WHAT THE TASK REQUIRES: Please rewrite the listing from the line with "Τίτλος (120, 399)" up to and including the line with "Арт-галерея художника Раисы". Keep every line whole, but scale each coordinate by 2.45 and round it to a whole number, with halves rounded up, and leave the pictures out.

(Lines of data)
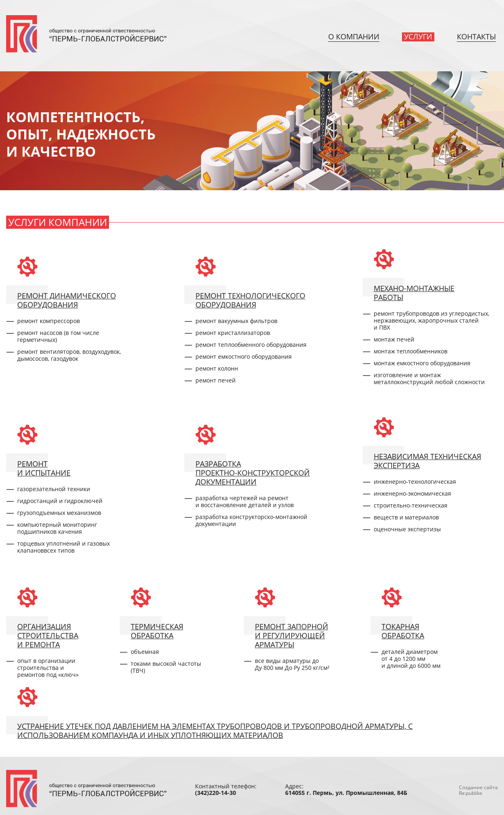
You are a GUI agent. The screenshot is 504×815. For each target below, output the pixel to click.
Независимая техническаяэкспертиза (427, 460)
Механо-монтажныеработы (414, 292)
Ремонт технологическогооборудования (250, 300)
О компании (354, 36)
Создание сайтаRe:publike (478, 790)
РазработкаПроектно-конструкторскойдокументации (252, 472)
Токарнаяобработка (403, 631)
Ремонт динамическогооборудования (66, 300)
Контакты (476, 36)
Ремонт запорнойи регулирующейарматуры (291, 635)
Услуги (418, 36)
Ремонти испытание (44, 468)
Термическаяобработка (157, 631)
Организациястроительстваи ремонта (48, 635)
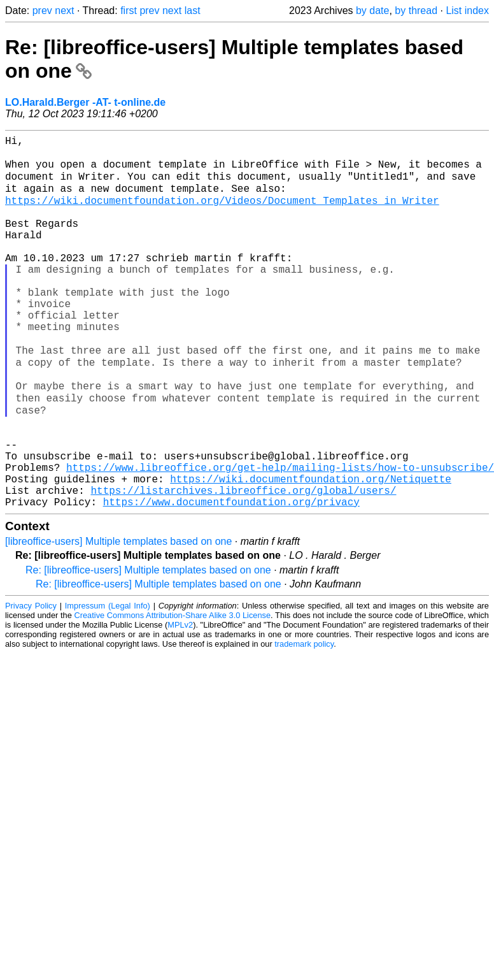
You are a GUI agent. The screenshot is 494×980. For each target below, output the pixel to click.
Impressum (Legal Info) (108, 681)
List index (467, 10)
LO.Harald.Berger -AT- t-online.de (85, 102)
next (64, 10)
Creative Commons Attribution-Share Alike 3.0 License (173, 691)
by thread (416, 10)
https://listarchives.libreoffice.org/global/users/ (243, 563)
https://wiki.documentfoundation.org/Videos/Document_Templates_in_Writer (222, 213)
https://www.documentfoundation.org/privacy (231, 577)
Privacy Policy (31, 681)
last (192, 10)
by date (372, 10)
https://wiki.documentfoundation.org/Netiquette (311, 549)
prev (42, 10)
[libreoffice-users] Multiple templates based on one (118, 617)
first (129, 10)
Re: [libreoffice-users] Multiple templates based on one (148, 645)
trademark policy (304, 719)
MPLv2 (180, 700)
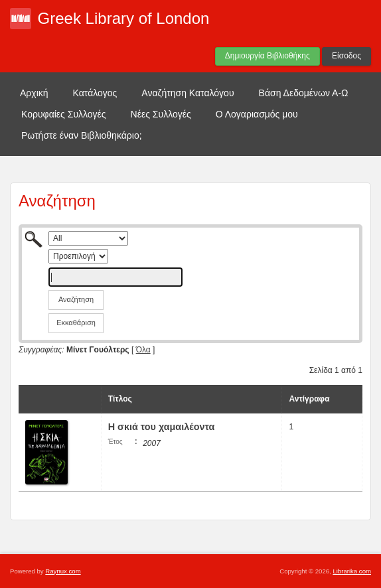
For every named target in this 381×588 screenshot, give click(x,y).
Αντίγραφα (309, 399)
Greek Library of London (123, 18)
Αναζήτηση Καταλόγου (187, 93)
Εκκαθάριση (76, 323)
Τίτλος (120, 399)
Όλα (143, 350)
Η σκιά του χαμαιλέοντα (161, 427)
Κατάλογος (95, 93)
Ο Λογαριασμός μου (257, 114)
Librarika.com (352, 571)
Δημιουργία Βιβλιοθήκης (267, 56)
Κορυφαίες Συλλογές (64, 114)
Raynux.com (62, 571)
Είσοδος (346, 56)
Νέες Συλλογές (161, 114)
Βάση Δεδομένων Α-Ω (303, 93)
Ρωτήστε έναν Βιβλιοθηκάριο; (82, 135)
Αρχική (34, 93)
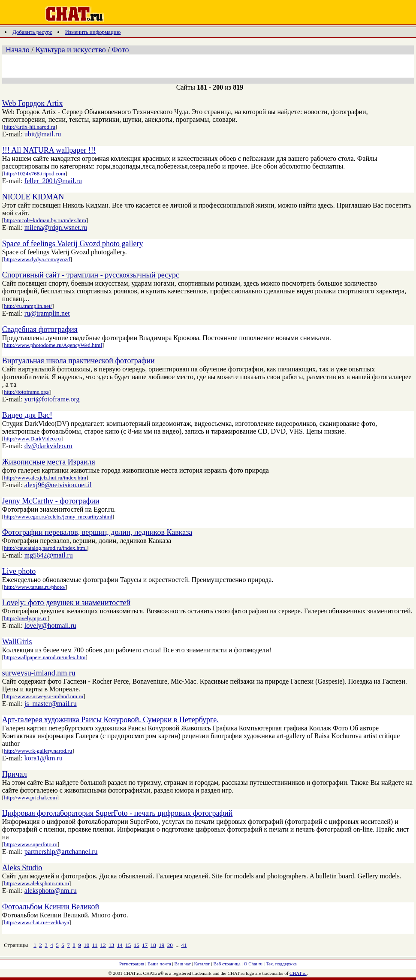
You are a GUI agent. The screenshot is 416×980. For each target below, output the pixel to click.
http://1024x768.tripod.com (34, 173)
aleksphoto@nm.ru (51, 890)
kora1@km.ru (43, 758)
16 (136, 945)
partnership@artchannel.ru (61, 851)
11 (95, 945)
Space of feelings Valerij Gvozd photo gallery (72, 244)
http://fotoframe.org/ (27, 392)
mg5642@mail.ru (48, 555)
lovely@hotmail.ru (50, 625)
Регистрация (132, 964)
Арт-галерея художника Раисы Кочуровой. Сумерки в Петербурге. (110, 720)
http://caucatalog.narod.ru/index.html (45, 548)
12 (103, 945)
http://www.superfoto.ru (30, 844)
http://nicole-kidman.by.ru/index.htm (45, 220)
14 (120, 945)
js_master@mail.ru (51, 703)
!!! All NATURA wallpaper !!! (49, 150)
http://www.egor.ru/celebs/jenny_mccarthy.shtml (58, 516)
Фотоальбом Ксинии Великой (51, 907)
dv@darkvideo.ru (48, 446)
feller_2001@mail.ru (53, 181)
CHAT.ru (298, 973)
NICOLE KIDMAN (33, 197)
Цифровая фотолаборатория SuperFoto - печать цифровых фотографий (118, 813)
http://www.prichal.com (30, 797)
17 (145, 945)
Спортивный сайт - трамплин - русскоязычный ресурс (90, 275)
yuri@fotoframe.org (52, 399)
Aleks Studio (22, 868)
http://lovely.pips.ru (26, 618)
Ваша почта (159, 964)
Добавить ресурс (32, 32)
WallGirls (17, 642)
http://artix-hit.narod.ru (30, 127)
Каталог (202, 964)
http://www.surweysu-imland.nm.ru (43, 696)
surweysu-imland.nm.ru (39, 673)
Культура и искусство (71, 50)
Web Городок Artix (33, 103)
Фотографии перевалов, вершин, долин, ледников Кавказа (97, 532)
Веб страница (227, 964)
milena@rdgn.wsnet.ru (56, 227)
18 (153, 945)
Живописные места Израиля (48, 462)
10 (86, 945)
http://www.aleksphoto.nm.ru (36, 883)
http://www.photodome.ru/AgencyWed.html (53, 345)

TASK RESPONSE:
Τίτλος (294, 978)
Όλα (350, 858)
Η σκιά του χαμαιλέοντα (394, 1046)
Κατάλογος (233, 228)
Ο Λογαριασμός μου (630, 279)
Librarika.com (862, 1399)
Δημιουργία Βιβλιοθήκης (654, 137)
Κορυφαίες Συλλογές (157, 279)
Raynux.com (152, 1399)
Είσοδος (848, 137)
Νέες Συλλογές (394, 279)
Βάση Δεδομένων Α-Ω (742, 228)
Ρωτήστε έναν Βιβλιοθηκάριο; (201, 331)
Αρχική (83, 228)
You are a GUI agent. The screenshot is 416×980. For each target below, output the pixel to click.
http://1024x768.tripod.com (83, 424)
aleksphoto@nm.ru (125, 2181)
kora1@km.ru (105, 1857)
16 (333, 2315)
partnership@artchannel.ru (149, 2085)
11 (233, 2315)
Space of feelings Valerij Gvozd photo gallery (176, 598)
http://fotoframe.org/ (66, 960)
mg5642@mail.ru (118, 1360)
lovely@hotmail.ru (123, 1531)
Регистрация (323, 2362)
Арт-галерея художника Раисы Кочуровой. Сумерки в Петербурге. (270, 1764)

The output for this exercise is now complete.